I might have had second thoughts about reading Carol Topolski's first novel had I known that it was partially germinated at the David and Julia White Artists' Colony in Costa Rica. Anyway, setting aside those little prejudices, it was in fact the generally favourable mentions the book received on Simon Mayo's show that led me to pick up my signed first edition at Blackwell's.
It is the story of Brendalyn, or Brendan and Sherilyn, a couple so wrapped up in themselves that their only possible response to the 'accidental' birth of their daughter Samantha is a most monstrous form of neglect. Both fugitives from disfunctional lower-middle class backgrounds, they meet just as their new, seemingly upward-bound professional existences are taking shape and from then on go around, as one observer puts it, like two locked diaries, hand in hand.

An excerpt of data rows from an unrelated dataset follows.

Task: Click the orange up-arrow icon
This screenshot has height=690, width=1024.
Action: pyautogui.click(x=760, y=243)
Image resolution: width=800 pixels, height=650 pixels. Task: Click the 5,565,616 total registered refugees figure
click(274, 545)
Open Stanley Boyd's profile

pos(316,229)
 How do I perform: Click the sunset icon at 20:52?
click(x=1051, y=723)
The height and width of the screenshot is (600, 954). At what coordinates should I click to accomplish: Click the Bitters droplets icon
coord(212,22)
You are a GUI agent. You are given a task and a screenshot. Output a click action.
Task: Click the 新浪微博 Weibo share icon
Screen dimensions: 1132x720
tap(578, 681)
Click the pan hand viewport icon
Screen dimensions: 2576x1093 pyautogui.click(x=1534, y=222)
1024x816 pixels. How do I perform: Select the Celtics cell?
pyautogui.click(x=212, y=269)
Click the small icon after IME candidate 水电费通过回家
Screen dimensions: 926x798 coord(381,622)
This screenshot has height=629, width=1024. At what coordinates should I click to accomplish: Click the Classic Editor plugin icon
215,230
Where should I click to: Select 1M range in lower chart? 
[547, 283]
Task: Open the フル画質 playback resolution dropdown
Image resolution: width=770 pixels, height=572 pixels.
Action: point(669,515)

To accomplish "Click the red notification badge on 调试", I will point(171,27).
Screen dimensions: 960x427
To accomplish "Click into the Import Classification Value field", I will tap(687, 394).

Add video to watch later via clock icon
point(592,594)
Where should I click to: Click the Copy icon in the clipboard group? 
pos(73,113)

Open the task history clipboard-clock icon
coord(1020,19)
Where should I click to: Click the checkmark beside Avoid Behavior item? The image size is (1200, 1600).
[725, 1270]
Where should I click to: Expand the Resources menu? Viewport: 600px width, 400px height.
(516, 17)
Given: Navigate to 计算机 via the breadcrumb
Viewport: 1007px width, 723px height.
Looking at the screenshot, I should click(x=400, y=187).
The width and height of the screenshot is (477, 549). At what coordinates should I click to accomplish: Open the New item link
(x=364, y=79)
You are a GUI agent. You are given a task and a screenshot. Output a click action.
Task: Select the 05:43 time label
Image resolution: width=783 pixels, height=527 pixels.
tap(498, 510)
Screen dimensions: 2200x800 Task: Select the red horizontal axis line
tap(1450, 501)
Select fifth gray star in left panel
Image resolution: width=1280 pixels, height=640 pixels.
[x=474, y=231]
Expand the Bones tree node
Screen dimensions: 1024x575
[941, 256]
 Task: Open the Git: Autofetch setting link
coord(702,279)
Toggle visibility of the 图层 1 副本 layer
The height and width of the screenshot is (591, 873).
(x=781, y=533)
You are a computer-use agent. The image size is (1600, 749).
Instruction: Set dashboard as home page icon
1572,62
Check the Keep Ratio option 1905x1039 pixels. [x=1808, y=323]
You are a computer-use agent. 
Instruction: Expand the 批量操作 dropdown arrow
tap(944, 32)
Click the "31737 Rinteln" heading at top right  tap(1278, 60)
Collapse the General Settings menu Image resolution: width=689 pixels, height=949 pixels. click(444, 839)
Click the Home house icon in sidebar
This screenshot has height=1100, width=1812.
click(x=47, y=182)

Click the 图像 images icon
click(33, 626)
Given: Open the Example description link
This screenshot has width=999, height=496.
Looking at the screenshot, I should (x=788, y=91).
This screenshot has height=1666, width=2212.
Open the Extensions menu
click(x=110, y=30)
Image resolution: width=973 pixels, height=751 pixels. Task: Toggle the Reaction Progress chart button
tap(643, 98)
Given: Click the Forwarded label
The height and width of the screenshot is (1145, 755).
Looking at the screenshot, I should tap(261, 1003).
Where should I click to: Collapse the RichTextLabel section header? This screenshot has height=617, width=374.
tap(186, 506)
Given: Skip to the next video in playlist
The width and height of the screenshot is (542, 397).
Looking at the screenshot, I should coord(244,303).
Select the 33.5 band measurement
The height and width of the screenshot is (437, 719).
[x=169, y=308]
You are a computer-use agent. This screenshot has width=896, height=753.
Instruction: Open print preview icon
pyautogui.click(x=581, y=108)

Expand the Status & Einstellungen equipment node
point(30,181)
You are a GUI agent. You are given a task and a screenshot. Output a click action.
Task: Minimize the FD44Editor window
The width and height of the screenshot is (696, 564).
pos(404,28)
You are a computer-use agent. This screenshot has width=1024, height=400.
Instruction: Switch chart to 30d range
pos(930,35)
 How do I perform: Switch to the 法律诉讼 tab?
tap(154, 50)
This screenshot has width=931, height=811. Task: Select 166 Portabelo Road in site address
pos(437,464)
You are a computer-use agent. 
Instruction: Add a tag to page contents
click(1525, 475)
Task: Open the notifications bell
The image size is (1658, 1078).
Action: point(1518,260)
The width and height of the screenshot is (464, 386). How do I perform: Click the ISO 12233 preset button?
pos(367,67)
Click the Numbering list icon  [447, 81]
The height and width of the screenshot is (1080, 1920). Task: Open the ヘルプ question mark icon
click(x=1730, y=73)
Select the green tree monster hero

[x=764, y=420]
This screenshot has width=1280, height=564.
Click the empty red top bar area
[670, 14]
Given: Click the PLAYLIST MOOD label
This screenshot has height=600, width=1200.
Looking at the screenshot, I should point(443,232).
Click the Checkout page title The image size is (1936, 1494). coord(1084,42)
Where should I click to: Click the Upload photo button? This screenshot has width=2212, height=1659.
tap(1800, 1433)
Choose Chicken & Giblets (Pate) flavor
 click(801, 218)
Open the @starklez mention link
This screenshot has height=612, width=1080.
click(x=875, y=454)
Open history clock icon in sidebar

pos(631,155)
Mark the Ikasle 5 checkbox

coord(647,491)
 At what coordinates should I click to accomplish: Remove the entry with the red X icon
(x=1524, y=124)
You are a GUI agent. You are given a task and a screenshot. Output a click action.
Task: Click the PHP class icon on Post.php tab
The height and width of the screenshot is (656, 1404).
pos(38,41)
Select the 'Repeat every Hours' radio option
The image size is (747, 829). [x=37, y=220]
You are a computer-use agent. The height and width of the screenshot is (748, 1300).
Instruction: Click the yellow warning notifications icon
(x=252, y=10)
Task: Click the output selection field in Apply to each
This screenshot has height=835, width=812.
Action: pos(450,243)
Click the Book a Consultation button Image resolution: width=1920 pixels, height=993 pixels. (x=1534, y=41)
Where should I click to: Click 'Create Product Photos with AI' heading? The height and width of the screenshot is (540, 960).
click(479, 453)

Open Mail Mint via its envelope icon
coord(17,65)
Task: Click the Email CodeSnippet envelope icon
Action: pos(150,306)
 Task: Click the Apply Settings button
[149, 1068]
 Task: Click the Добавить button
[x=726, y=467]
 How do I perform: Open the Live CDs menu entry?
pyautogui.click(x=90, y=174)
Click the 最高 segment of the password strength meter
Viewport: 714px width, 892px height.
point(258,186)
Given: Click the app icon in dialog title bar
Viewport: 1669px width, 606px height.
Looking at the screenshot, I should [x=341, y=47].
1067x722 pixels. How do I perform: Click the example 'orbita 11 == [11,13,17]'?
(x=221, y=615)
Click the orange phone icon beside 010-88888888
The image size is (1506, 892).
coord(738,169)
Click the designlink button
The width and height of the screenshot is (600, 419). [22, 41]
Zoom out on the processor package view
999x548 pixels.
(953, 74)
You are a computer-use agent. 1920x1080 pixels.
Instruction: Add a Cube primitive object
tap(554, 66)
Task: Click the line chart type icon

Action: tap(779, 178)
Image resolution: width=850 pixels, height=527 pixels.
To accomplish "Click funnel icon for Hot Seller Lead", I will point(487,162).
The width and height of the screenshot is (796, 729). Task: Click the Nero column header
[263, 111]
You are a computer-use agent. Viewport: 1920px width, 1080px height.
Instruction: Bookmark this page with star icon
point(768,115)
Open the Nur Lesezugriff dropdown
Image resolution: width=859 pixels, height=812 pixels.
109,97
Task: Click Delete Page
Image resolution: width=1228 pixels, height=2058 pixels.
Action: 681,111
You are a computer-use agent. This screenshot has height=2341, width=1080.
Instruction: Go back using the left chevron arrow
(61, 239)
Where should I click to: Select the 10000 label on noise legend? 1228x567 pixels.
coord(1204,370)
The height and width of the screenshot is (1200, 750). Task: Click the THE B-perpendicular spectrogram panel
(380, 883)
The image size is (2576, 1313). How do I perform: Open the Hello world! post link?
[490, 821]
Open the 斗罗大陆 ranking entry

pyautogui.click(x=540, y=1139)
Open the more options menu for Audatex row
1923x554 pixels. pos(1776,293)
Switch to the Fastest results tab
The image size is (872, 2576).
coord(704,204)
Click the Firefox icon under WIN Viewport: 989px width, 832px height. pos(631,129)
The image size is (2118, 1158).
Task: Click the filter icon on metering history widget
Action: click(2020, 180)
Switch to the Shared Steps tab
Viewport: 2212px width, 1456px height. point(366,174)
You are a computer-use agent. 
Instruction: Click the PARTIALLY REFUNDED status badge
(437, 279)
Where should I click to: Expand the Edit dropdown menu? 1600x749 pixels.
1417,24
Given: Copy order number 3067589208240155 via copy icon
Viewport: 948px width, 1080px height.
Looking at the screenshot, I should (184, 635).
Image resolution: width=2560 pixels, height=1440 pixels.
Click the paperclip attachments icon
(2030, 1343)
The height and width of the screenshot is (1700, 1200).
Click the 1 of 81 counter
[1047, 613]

Their disaster of parenthood and the trial that results are recounted by a sequence of voices: nosy neighbours, family members, colleagues, jurors and prison warders. The narrative picks up enough momentum through the first of these to carry the reader through, but the perspectives are of mixed interest and quality and one quickly has a sense that Topolski's structure is permitting her only to glance across the surface of some of the deeper insights such a tale might harbour. I fancy the novel could feed a decent movie screenplay, but its writer would need to look a bit deeper into its themes of transgression and family connections.